L’européanisation de la présence française au Sahel : Emmanuel Macron veut capitaliser sur le Sommet de Pau
Six mois après la remise en question de la présence française au Sahel et l’engagement pris pour accélérer les efforts de lutte contre le terrorisme dans la région, la France, principale puissance impliquée dans la région, rencontre ses partenaires africains pour un point d’étape et lance un message fort à la communauté internationale : là où la France s’engagera, l’Europe s’engagera aussi.
Le Président Emmanuel Macron a relevé la montée en gamme des armées locales et les récents développements positifs enregistrés dans la région, marquée notamment par des victoires dans la zone des trois frontières et couronnée par l’exécution par l’armée française avec l’aide de partenaires locaux d’Abdelmalek Droukdel, chef d’Al Qaida au Maghreb Islamique (AQMI). Mais au-delà des réjouissances, le Sahel demeure encore en proie à de grandes difficultés et à la menace terroriste, l’instabilité politique et l’incertitude lié à la pandémie du COVID-19 fragilise des populations déjà précaires. Au niveau des Etats, l’équation est aussi complexe : Du côté de la France, on veut « européaniser » la présence au Sahel avec la force Takuba, mais aussi renforcer l’implication des armées locales. La place de l’approche sécuritaire est grande mais les Etats qui font face à une perte croissante de légitimité se doivent d’être renforcés, d’où la nécessité dans l’intervention européenne de l’inclusion d’une approche de développement local.

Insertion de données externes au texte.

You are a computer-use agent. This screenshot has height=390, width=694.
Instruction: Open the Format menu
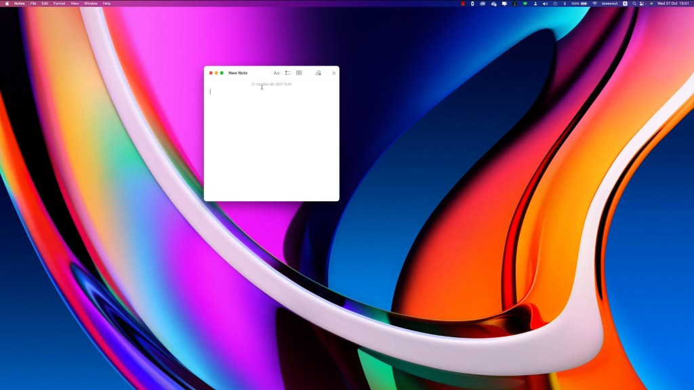coord(60,3)
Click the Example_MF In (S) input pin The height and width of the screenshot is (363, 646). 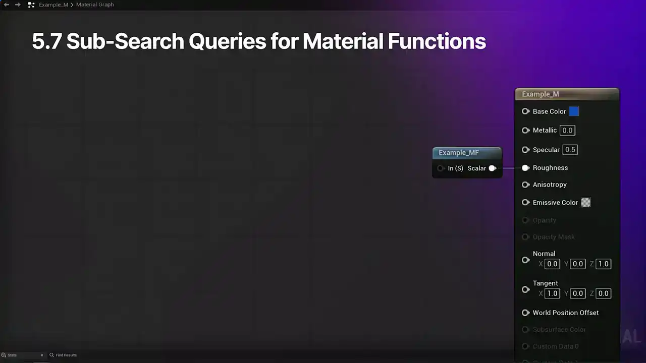[441, 168]
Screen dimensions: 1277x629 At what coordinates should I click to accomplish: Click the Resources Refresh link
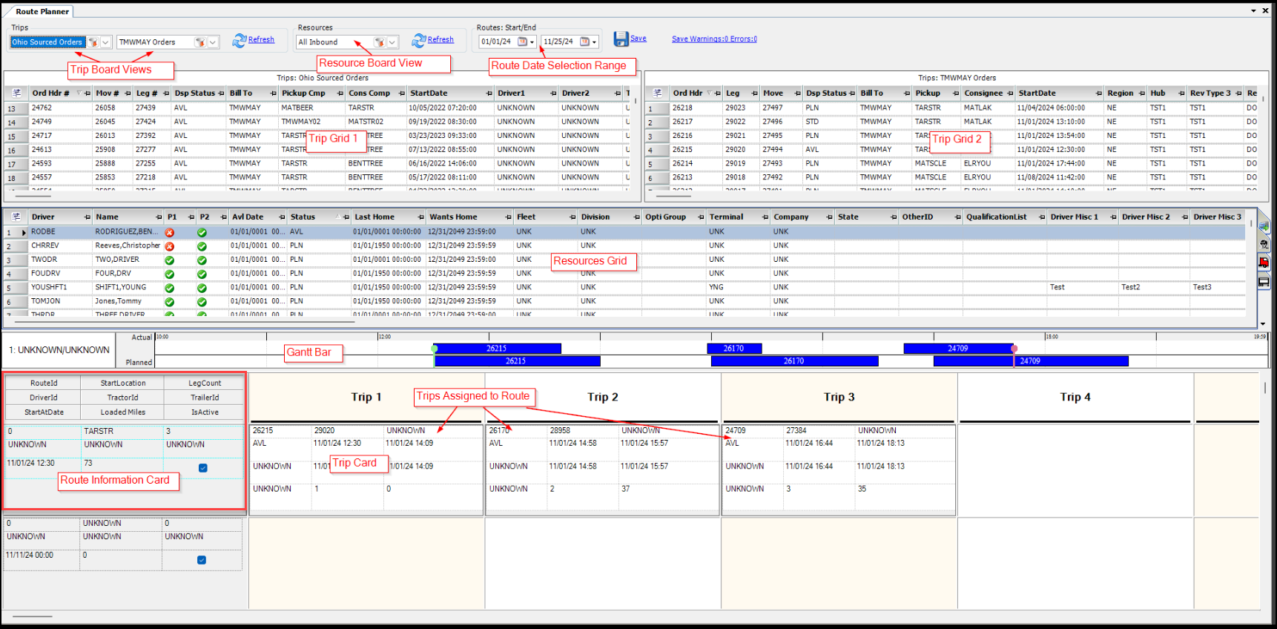[x=440, y=40]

La nécessité du renforcement de l’approche de développement chez l’Union Européenne
Les pays de la région appellent souvent à la nécessité de considérer la prospérité économique comme un pilier de la stabilisation de la région. Parmi les Européens, on appelle aussi à un effort économique "nous sommes convaincus que nous ne résoudrons pas le problème militairement", déclarait le ministre tchèque des Affaires étrangères Tomas Petricek. Le président de la Commission européenne, Jean-Claude Juncker, lui avait demandé un « plan Marshall pour l’Afrique ». Alors, à l’heure où l’Europe s’engage au côté de la France, pourquoi n’est faite aucune mention à l’impératif de développement des Etats du Sahel ? Bien que la réunion de Nouakchott est un point d’étape pour parler des efforts de contre-terrorisme mené par la France et ces alliés du Sahel, il est regrettable de voir que le lexique demeure exclusivement sécuritaire là où un accent particulier doit être mis sur les causes profondes du terrorisme, qui sont enracinés non dans l’ethnie, la tribu où la religion mais plutôt dans la précarité, l’exclusion et l’absence de perspectives socio-économique positives.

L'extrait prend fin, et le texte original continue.